(Records from a collection)
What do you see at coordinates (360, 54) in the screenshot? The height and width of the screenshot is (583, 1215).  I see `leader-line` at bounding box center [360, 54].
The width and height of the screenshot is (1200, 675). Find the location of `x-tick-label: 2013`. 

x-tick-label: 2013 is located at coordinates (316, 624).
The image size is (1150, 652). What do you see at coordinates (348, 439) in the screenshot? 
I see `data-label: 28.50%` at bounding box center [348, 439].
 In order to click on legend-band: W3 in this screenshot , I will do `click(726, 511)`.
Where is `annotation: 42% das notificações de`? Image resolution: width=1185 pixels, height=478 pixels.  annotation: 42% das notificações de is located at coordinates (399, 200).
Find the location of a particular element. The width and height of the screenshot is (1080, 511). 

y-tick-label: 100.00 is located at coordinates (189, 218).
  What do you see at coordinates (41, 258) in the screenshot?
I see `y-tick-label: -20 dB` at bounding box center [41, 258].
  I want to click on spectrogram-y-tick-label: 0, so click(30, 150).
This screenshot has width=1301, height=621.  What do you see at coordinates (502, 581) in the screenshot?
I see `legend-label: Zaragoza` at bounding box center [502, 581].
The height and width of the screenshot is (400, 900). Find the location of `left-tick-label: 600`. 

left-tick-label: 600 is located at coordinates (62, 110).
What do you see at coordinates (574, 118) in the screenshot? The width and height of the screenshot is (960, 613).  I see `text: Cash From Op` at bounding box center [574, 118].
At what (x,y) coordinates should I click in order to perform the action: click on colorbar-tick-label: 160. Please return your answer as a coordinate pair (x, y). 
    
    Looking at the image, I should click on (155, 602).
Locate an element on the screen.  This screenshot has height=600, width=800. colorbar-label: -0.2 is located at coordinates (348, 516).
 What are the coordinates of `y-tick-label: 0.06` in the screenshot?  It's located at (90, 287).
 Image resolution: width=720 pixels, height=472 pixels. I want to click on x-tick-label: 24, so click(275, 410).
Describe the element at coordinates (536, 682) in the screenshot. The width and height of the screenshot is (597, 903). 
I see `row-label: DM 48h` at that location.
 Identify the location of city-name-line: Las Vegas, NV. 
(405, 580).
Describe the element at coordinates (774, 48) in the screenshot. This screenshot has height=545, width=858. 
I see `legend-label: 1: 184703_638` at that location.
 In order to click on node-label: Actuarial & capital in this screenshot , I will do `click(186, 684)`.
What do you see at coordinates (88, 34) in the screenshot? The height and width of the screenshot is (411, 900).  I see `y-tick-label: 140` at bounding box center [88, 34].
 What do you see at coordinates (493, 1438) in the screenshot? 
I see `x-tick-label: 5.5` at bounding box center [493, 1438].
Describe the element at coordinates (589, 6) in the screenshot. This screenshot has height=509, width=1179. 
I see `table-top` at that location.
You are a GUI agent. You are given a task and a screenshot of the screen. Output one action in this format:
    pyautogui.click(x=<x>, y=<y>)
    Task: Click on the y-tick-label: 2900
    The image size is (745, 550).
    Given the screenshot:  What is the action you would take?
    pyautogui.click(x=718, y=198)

* **WORK INSTRUCTIONS**
Change "Describe the element at coordinates" to "Name the element at coordinates" in every one of the lines above, and leave all else as it is.

* **EXERCISE OUTPUT**
What do you see at coordinates (360, 54) in the screenshot? The height and width of the screenshot is (583, 1215).  I see `leader-line` at bounding box center [360, 54].
The width and height of the screenshot is (1200, 675). Find the location of `x-tick-label: 2013`. 

x-tick-label: 2013 is located at coordinates (316, 624).
The image size is (1150, 652). What do you see at coordinates (348, 439) in the screenshot? 
I see `data-label: 28.50%` at bounding box center [348, 439].
 In order to click on legend-band: W3 in this screenshot , I will do `click(726, 511)`.
Where is `annotation: 42% das notificações de`? Image resolution: width=1185 pixels, height=478 pixels.  annotation: 42% das notificações de is located at coordinates (399, 200).
Find the location of a particular element. The width and height of the screenshot is (1080, 511). 

y-tick-label: 100.00 is located at coordinates (189, 218).
  What do you see at coordinates (41, 258) in the screenshot?
I see `y-tick-label: -20 dB` at bounding box center [41, 258].
  I want to click on spectrogram-y-tick-label: 0, so click(30, 150).
This screenshot has width=1301, height=621.  What do you see at coordinates (502, 581) in the screenshot?
I see `legend-label: Zaragoza` at bounding box center [502, 581].
The height and width of the screenshot is (400, 900). Find the location of `left-tick-label: 600`. 

left-tick-label: 600 is located at coordinates (62, 110).
What do you see at coordinates (574, 118) in the screenshot? The width and height of the screenshot is (960, 613).  I see `text: Cash From Op` at bounding box center [574, 118].
At what (x,y) coordinates should I click in order to perform the action: click on colorbar-tick-label: 160. Please return your answer as a coordinate pair (x, y). 
    
    Looking at the image, I should click on (155, 602).
Locate an element on the screen.  This screenshot has height=600, width=800. colorbar-label: -0.2 is located at coordinates (348, 516).
 What are the coordinates of `y-tick-label: 0.06` in the screenshot?  It's located at (90, 287).
 Image resolution: width=720 pixels, height=472 pixels. I want to click on x-tick-label: 24, so click(275, 410).
Name the element at coordinates (536, 682) in the screenshot. The width and height of the screenshot is (597, 903). 
I see `row-label: DM 48h` at that location.
 Identify the location of city-name-line: Las Vegas, NV. 
(405, 580).
Name the element at coordinates (774, 48) in the screenshot. This screenshot has height=545, width=858. 
I see `legend-label: 1: 184703_638` at that location.
 In order to click on node-label: Actuarial & capital in this screenshot , I will do `click(186, 684)`.
What do you see at coordinates (88, 34) in the screenshot? The height and width of the screenshot is (411, 900).  I see `y-tick-label: 140` at bounding box center [88, 34].
 What do you see at coordinates (493, 1438) in the screenshot? 
I see `x-tick-label: 5.5` at bounding box center [493, 1438].
Name the element at coordinates (589, 6) in the screenshot. This screenshot has height=509, width=1179. 
I see `table-top` at that location.
You are a GUI agent. You are given a task and a screenshot of the screen. Output one action in this format:
    pyautogui.click(x=<x>, y=<y>)
    Task: Click on the y-tick-label: 2900
    The image size is (745, 550).
    Given the screenshot:  What is the action you would take?
    pyautogui.click(x=718, y=198)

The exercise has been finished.